**Records shown:**
--------
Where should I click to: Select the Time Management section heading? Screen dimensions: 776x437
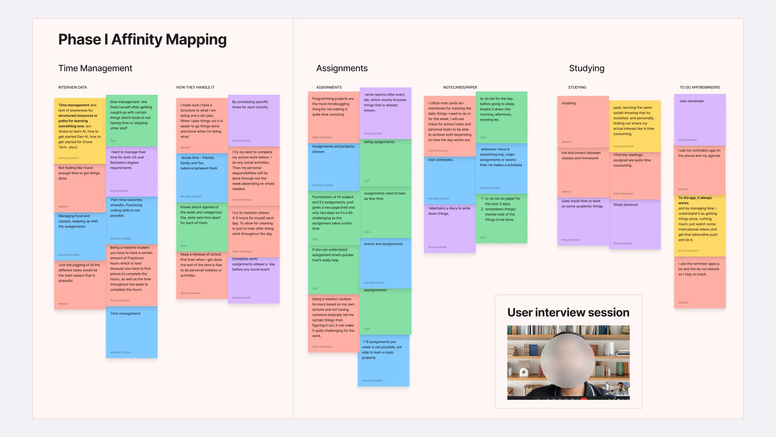(95, 68)
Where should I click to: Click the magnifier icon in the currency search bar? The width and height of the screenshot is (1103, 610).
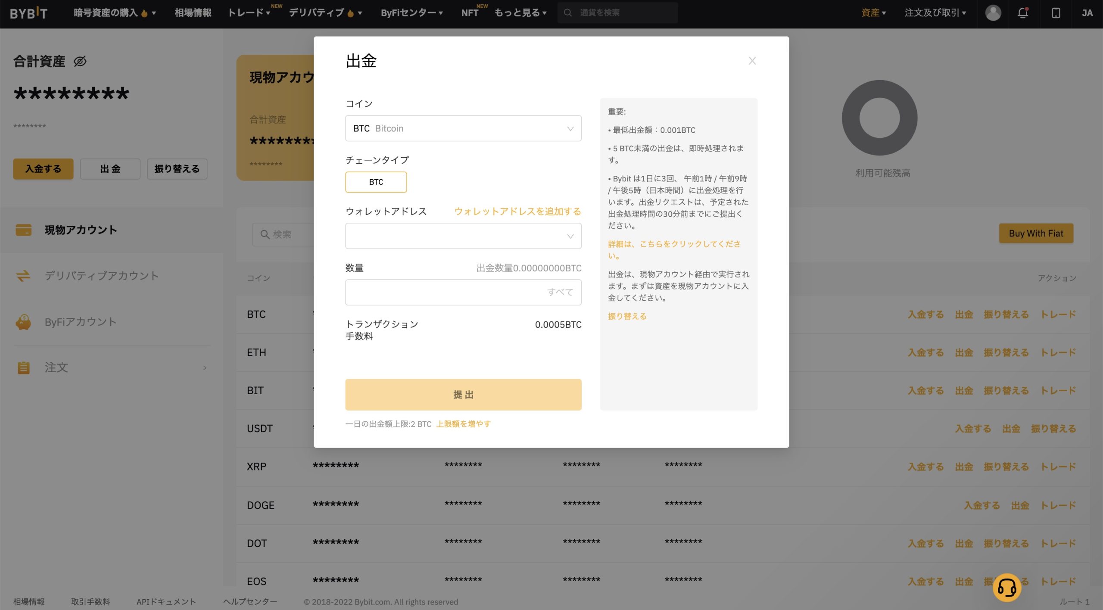pyautogui.click(x=567, y=12)
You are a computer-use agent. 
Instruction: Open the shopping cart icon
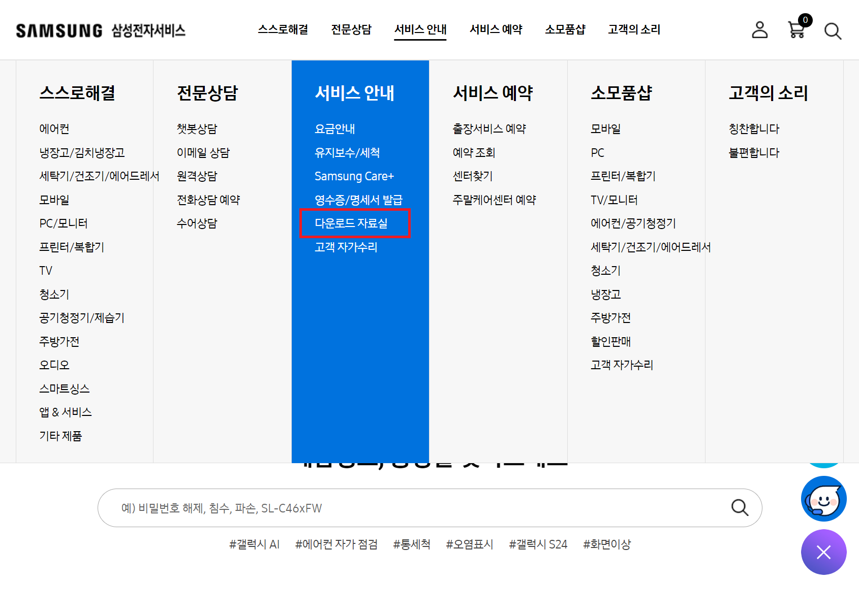[x=796, y=31]
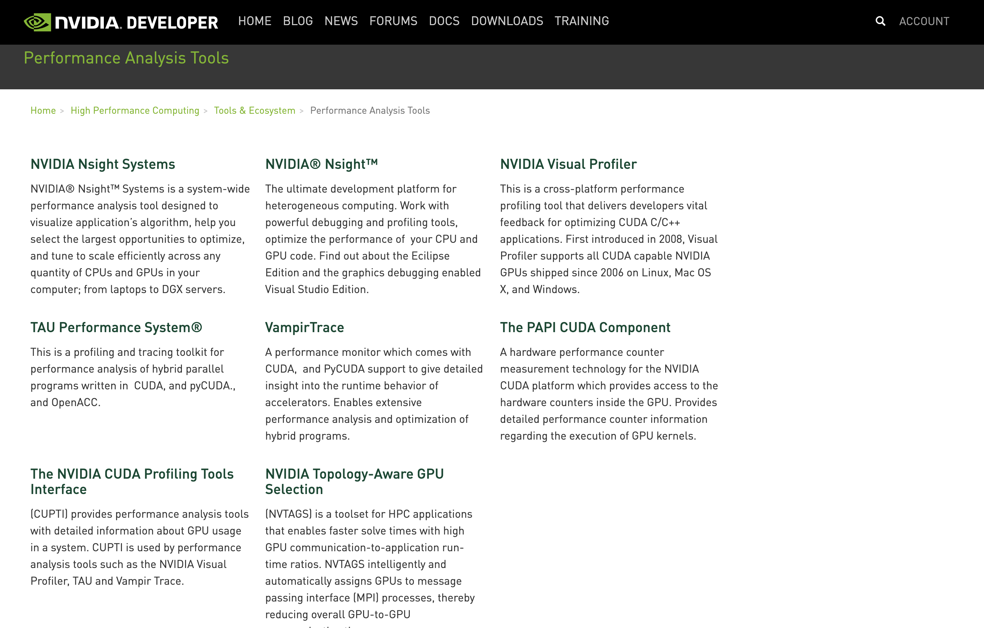Image resolution: width=984 pixels, height=628 pixels.
Task: Click the NVIDIA Developer logo
Action: click(x=121, y=22)
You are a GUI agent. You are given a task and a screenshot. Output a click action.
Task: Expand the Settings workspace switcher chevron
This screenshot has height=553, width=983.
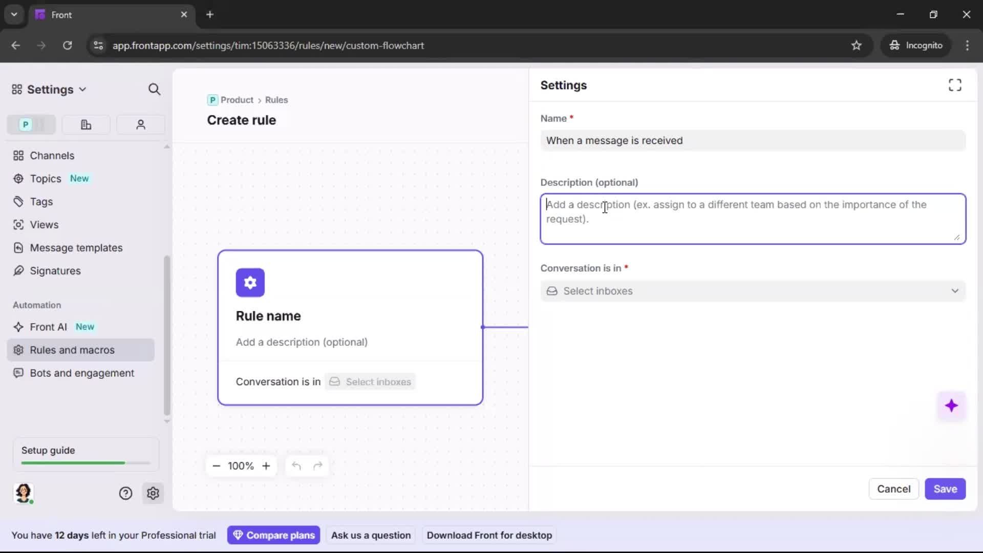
--------
**Required work:**
Go through the listing above and copy each line where the string "agent" appears.

**Written answer:**
You are a computer-use agent. 
You are a GUI agent. You are given a task and a screenshot. Output a click action.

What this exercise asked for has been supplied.